Adelaide Urban Sketchers are a group of local artists mapping the city’s urban landscape – ‘one drawing at a time’. Reporter Angela Skujins joins them to try her hand at plein air sketching and being present in the city.

Dec 05, 2019, updated Dec 05, 2019
Debut drawing: Angela Skujins' sketch of Elder Hall.

Debut drawing: Angela Skujins' sketch of Elder Hall.

With my head buried in my iPhone. I often miss what’s immediately around me. The shapes of clouds or facades of buildings go unnoticed as my tether to the World Wide Web strengthens.

But sketching one Sunday with the South Australian chapter of a global arts movement which aims to chart cities through illustrations forced me to take stock of Adelaide and where I sit in it.

“We’ll remember the breeze on our face, the shadows, the sunshine, the people walking around,” says Anita Bentley, primary administrator and co-founder of Adelaide Urban Sketchers.

Anita Bentley’s Saint Peter’s Cathedral.

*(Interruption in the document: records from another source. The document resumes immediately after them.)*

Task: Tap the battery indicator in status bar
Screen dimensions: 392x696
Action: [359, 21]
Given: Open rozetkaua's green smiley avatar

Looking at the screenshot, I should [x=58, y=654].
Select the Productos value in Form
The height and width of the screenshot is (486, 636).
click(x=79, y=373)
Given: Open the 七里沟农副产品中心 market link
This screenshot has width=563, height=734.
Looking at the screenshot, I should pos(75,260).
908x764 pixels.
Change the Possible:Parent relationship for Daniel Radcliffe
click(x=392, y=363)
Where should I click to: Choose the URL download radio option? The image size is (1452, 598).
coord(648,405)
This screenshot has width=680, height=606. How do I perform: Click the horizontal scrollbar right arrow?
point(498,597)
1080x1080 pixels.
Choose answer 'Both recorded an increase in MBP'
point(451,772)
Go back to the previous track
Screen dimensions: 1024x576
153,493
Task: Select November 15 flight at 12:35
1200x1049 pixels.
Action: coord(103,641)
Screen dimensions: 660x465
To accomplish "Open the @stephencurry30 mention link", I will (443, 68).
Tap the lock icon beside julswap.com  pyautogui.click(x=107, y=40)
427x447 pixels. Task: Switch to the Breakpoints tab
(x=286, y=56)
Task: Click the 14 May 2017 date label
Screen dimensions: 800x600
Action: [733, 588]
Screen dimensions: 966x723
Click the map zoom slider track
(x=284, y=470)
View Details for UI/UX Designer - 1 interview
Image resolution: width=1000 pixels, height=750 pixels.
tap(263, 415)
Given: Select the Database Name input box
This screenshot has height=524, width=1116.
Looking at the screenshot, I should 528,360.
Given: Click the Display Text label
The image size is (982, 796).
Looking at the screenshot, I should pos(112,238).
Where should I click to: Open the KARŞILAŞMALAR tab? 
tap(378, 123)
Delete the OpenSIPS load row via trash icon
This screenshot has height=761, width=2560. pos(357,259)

Source: Facebook

“We will remember our discussion within the environment that we’re sitting in.”

Bentley is one of 12 artists collected at the steps of North Terrace’s Elder Hall at 1pm for the chapter’s third meeting that month.

Founded in January 2017, the group operates under the umbrella of the international Urban Sketchers – which includes chapters in cities such as New York, Berlin and Paris. Urban Sketchers, according to their Facebook page, are attempting to offer a view of the world, “one drawing at a time”.

The international guidelines centre on eight rules, including that the illustrations be drawn on location, be derived from direct observation and tell a story.

The Adelaide group lists 214 Facebook members, but Bentley says a smaller core group of sketchers attend regularly. Participants on this particular day are mostly older, retired and female, and all are eager to quickly disseminate around the University of Adelaide courtyard and take their pick of perspectives.

The artists have two hours to sketch Elder Hall, Bonython Hall, Scots Church, or the minutiae in-between, before they reassemble for show-and-tell at 3pm.

“They can choose anything they want, from a window, doorway to a whole building or half a building or two buildings, statues, whatever takes their fancy,” says Bentley.

“With urban sketching, too, you don’t just sketch a thing – it has to have context, it has to have a story; that’s the requirement.”

Bentley co-founded the group after retiring from a 30-year career as a project manager of an engineering team.

She values urban sketching for its ability to transport her as an artist: “It requires a lot of concentration, so you escape for the hour or two.”

Anita Bentley. Photo: Angela Skujins

In terms of telling a building’s story, Bentley makes a point to include stylistic architectural features. She uses the “little leaves” hanging off Elder Hall as an example.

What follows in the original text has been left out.